And She Sang ‘Crows!’: A Dwarf Fortress Story

An Agitated Giant Peach-Faced Lovebird has killed two dwarves, earning it the name Tusungavog (“Conjuredredged”).

Nick’s fort has been having a right time of it lately, with giant birds getting into his farming area, killing most of his chickens, and murdering two of his dwarves. As he explains,

“Agitated” animals that attack are apparently what happens when you fell too many trees per unit of time (likewise fishing, plant gathering, and hunting) and although they theoretically can reset, attacking those animals while other animals [are] on the map can flip them to Agitated, which makes it easy to spiral out of control.
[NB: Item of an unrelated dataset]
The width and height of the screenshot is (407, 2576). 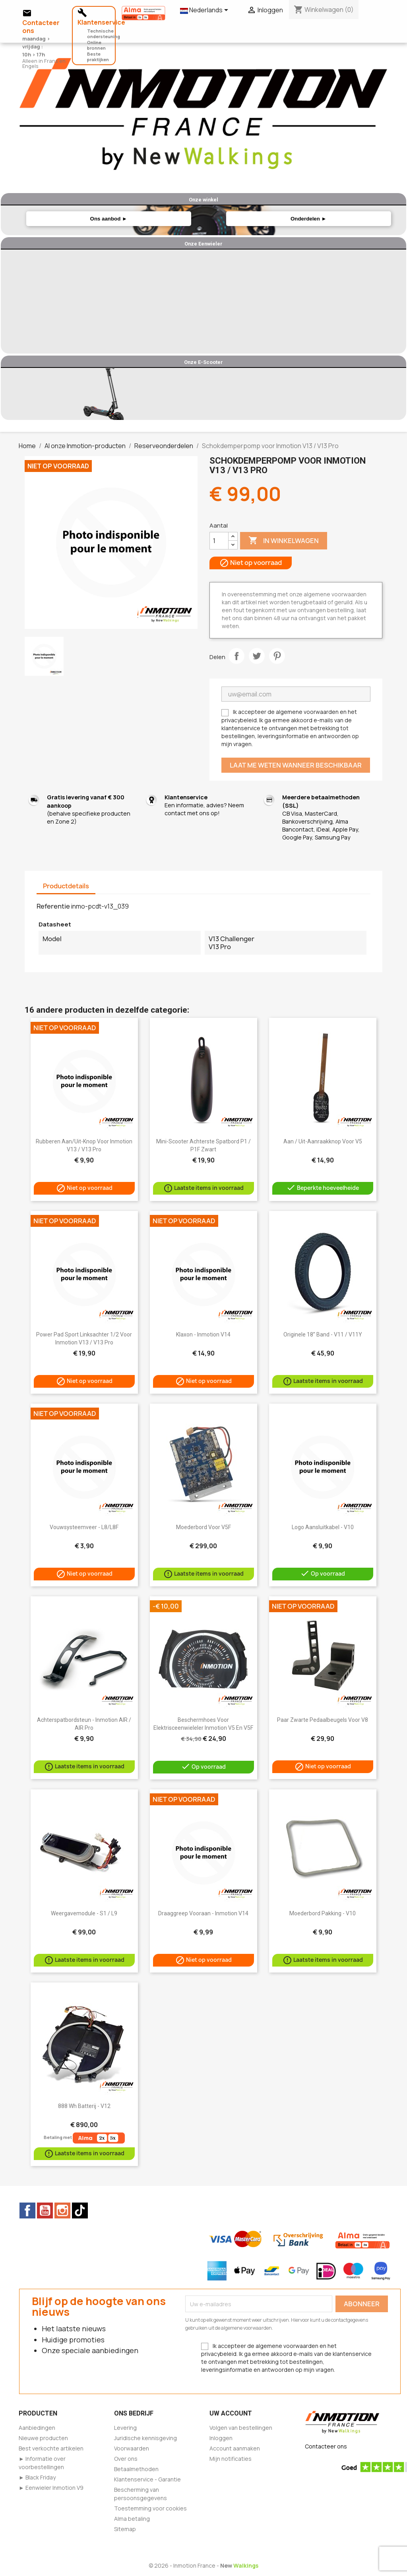 What do you see at coordinates (230, 2413) in the screenshot?
I see `Uw account` at bounding box center [230, 2413].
This is having various distressing consequences:

The ravens also keep chasing people into trees they can’t get down from?
I keep finding starving, dehydrated dorfs passed out in the canopy layer

A dwarf settles for an afternoon snooze among some autumnal tree branches. Not shown: crippling hunger and thirst, fear of mortality.

But the beauty of this game lies in scenes like the following:

Much of the front of the fort is stacked three and four deep with Agitated Giant Raven and Agitated Flying Squirrel Men and Agitated Unicorns and Agitated Peach-Faced Lovebirds and this kid is out here, undaunted.

A dwarven child plays make believe while corpses of dwarves and Agitated Giant Ravens litter the ground nearby.

And the irony, too:

Description of an in-game poem called And She Sang ‘Crows!’ — an example of a poetic form “concerning someone recently deceased.” 😐

This was all far too funny not to take as a poetry-writing challenge. So, presented without further comment:

And She Sang ‘Crows!’
Såkzul Letmoslegon

Winged shapes overhead, in a beat ending all music. Crows!

The unlucky are scattered aloft. Strangest mood:
Tired bones in the trees, deep asleep, go unheard.
Slender leaves red with fall; underneath, a red hood;
Voices rise from the fort—come back in—your own good—
But the child finds herself humming still. Pretty bird.